#### DATA FOR PROCESSING ####

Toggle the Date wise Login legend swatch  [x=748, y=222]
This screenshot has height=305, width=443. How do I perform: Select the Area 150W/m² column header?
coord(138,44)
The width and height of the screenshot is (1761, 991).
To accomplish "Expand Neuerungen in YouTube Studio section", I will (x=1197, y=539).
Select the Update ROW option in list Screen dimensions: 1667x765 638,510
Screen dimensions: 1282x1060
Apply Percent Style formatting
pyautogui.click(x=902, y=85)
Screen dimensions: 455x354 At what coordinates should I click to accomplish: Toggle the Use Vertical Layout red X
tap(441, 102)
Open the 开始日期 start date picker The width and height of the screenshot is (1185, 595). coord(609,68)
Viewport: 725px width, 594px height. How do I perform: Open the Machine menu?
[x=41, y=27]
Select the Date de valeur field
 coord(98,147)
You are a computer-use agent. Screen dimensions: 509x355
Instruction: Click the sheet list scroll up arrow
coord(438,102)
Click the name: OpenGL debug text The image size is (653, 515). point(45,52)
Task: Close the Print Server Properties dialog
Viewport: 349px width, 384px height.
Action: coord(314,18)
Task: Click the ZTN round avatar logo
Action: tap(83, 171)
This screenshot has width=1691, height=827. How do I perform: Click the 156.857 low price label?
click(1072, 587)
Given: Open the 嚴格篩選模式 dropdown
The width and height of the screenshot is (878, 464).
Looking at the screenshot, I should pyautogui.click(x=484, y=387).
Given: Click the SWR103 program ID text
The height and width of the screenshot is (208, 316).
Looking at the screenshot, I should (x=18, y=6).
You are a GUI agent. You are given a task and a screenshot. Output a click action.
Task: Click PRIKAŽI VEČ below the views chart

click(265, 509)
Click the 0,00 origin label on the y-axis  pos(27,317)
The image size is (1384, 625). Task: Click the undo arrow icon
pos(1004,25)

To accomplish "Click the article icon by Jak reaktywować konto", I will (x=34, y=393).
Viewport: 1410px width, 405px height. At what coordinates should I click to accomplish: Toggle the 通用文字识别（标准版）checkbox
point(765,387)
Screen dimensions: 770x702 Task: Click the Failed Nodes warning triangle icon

####

DIRECTIONS FOR THIS TASK:
Among the entries above, how many lines contain the string "text"? Only the number should be given.

WRITTEN RESPONSE:
2